Your goal – Please print, exactly, only the lines in the entries below from the line that has "Instruction: Click the Select" through the line that has "Image resolution: width=978". Pictures don't go in.

>>>>>

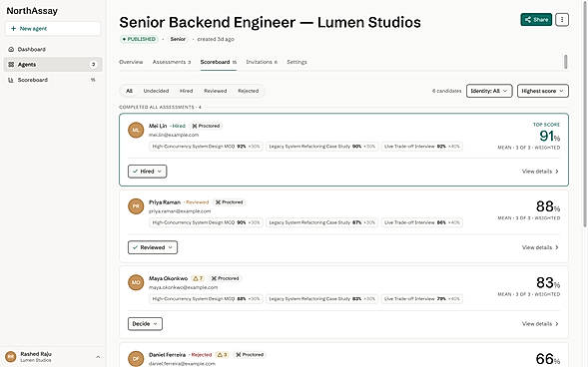Open View details for Priya Raman
The height and width of the screenshot is (367, 588).
click(x=540, y=247)
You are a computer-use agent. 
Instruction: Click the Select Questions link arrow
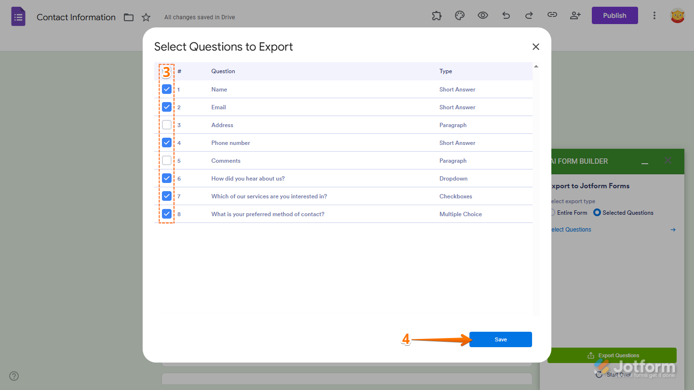[x=673, y=230]
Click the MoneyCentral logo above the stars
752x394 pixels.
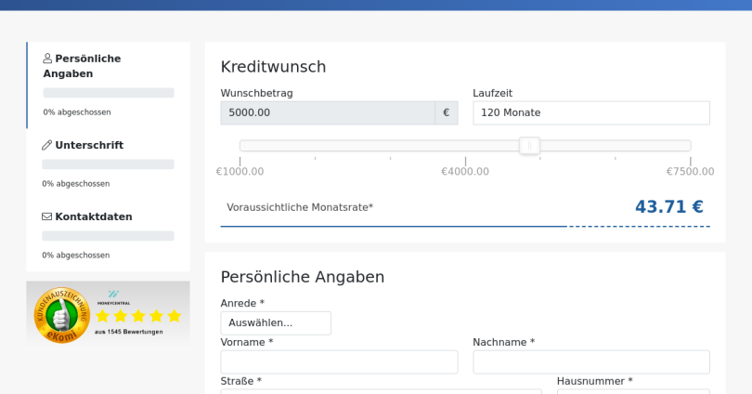(113, 297)
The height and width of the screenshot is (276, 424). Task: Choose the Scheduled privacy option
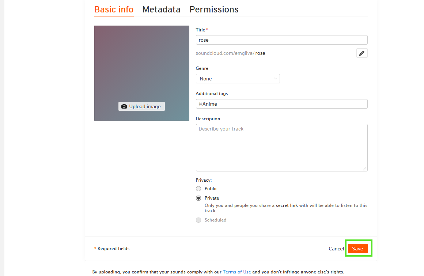click(198, 220)
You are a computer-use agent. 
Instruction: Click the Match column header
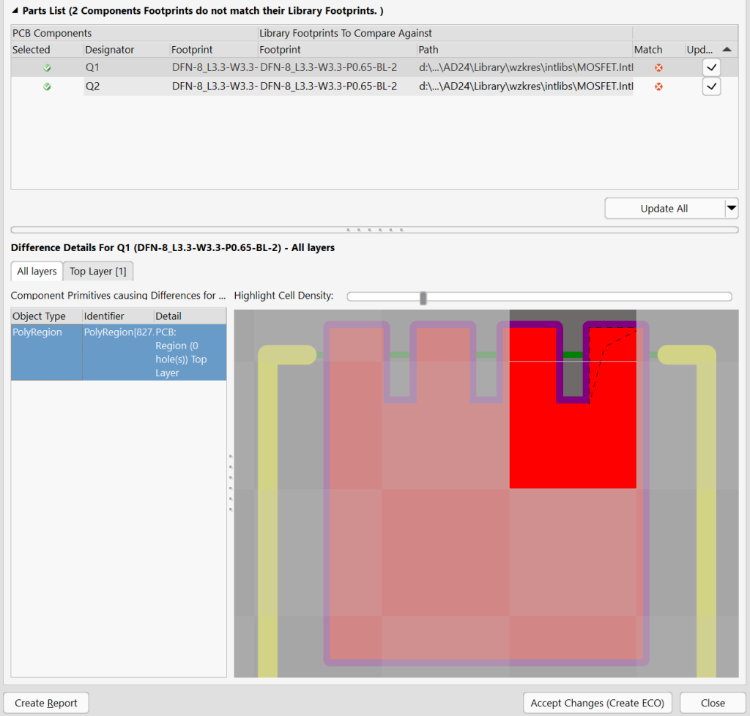(x=648, y=50)
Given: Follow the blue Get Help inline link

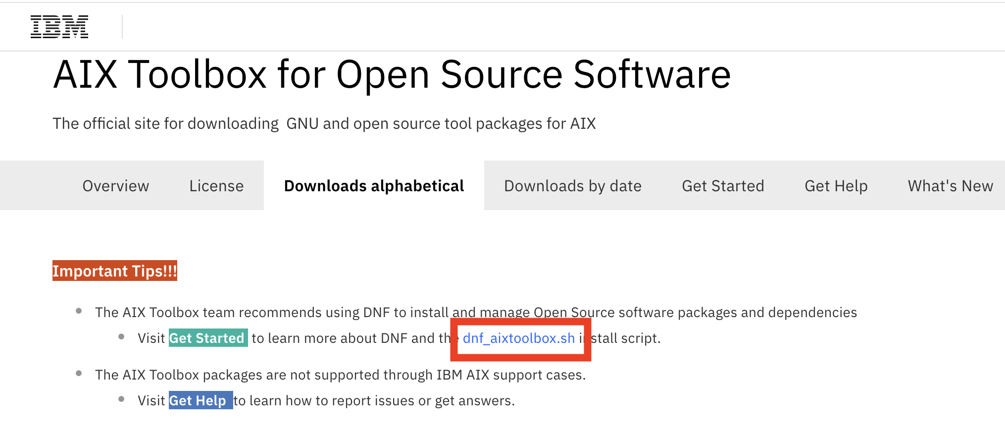Looking at the screenshot, I should tap(200, 400).
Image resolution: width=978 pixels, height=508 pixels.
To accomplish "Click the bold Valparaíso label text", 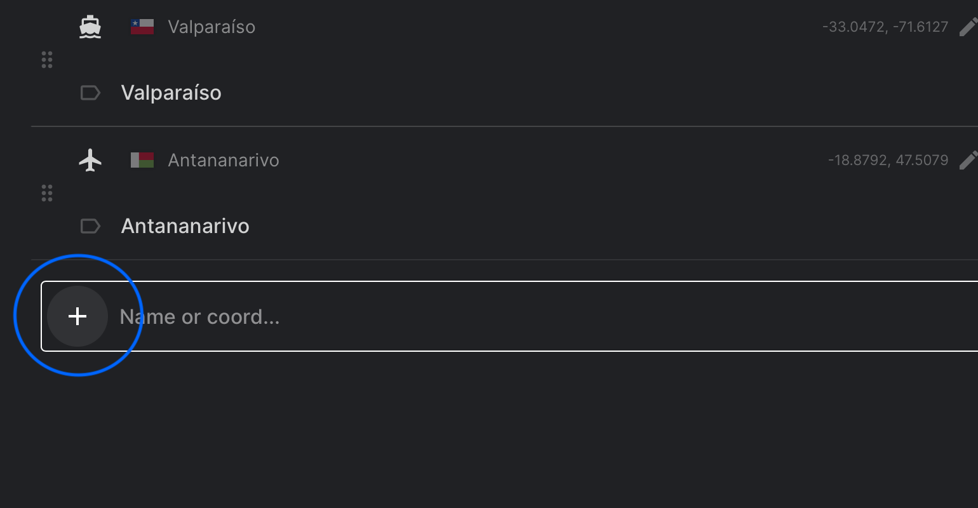I will click(171, 93).
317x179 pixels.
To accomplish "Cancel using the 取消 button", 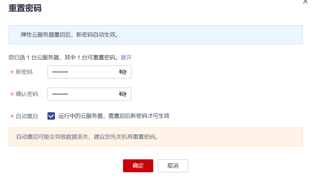I will pyautogui.click(x=173, y=166).
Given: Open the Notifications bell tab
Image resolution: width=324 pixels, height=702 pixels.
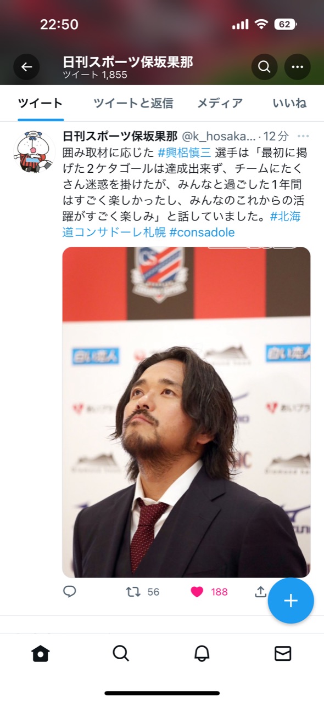Looking at the screenshot, I should [x=202, y=653].
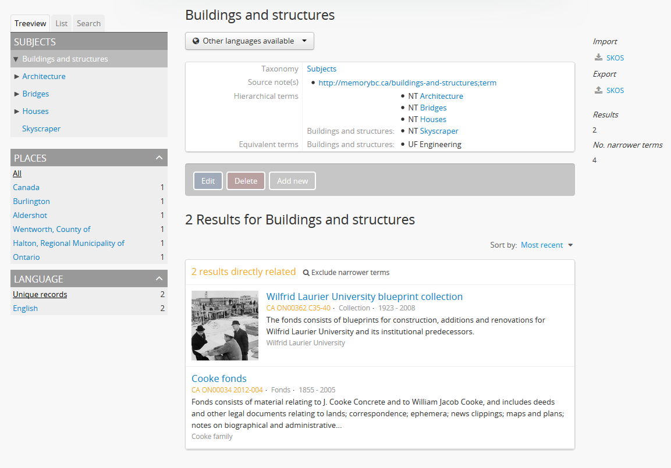Image resolution: width=671 pixels, height=468 pixels.
Task: Click the Edit button
Action: pyautogui.click(x=208, y=180)
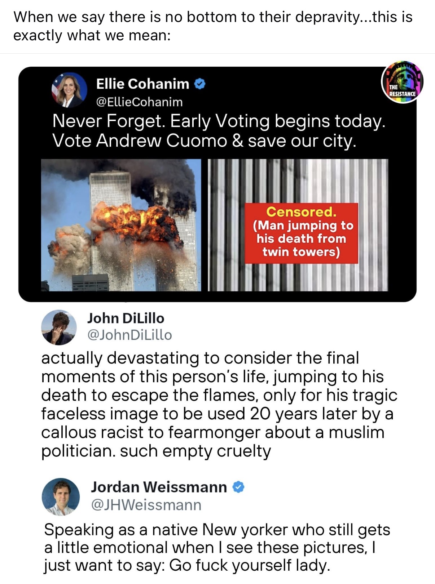Click the post caption about depravity

pos(213,26)
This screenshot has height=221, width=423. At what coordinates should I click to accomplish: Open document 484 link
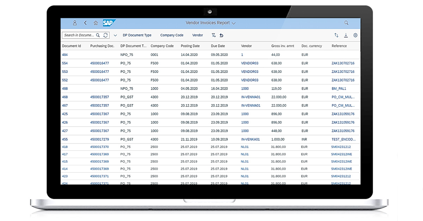65,55
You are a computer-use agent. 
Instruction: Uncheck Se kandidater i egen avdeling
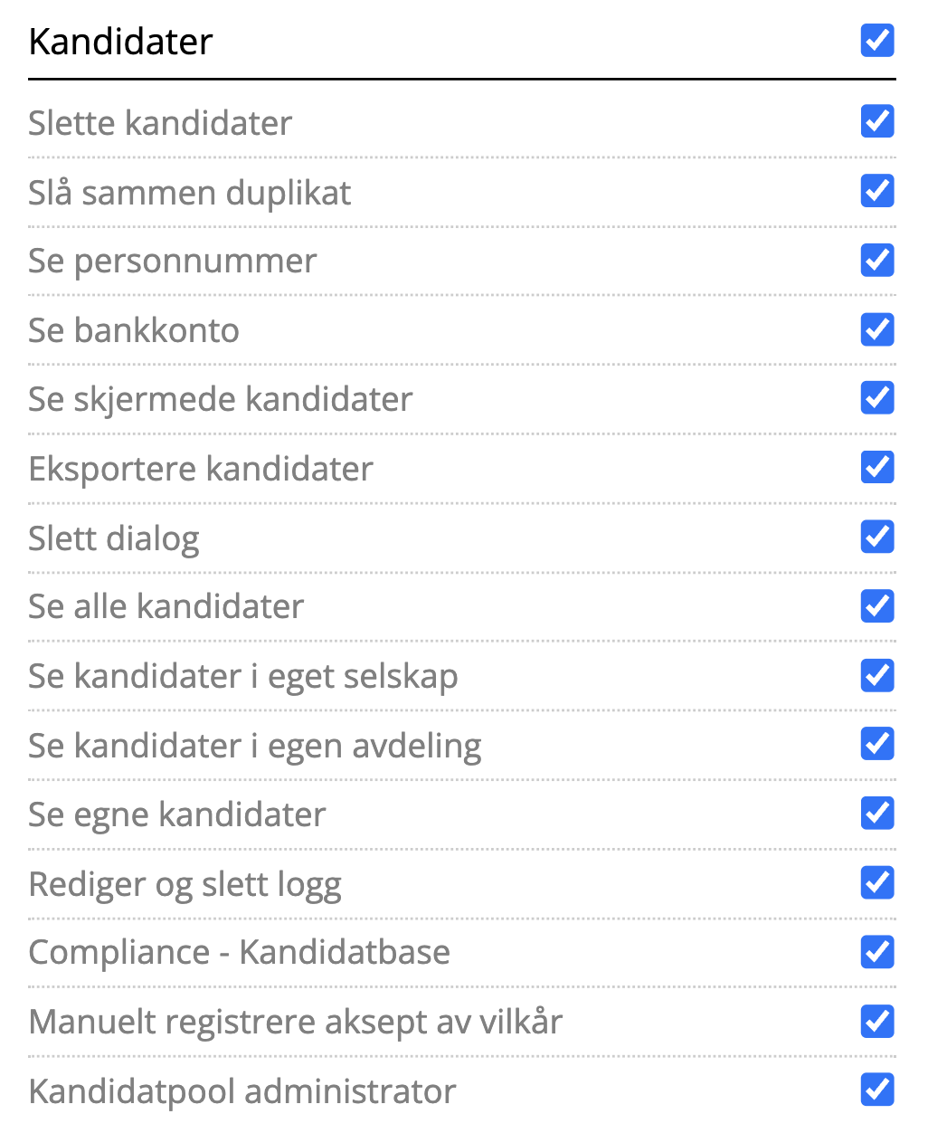pyautogui.click(x=877, y=744)
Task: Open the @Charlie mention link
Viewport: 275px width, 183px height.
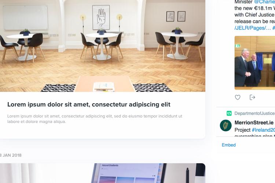Action: (x=264, y=2)
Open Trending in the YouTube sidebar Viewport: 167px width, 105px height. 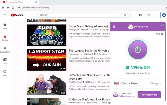click(5, 38)
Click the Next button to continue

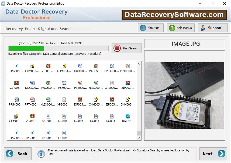213,154
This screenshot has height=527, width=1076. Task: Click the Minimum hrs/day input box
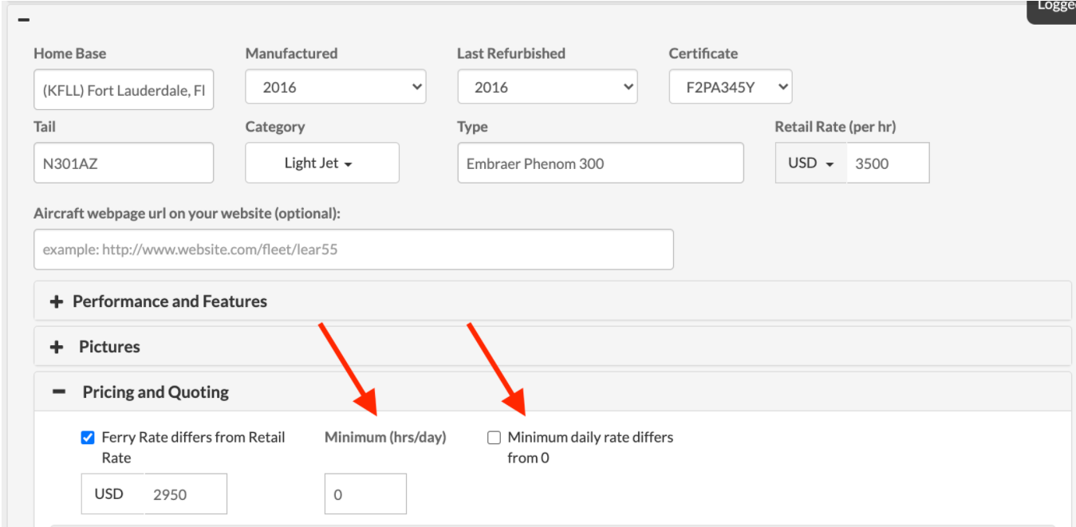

<<<<<

Response to this exercise –
Instruction: Click the Select Questions link arrow
[x=673, y=230]
Click the MoneyCentral logo above the stars
752x394 pixels.
(113, 297)
The height and width of the screenshot is (276, 424). Task: Choose the Scheduled privacy option
click(198, 220)
You are a computer-use agent. 
Instruction: Click the Match column header
(x=648, y=50)
Given: Follow the blue Get Help inline link

Looking at the screenshot, I should tap(200, 400).
Image resolution: width=978 pixels, height=508 pixels.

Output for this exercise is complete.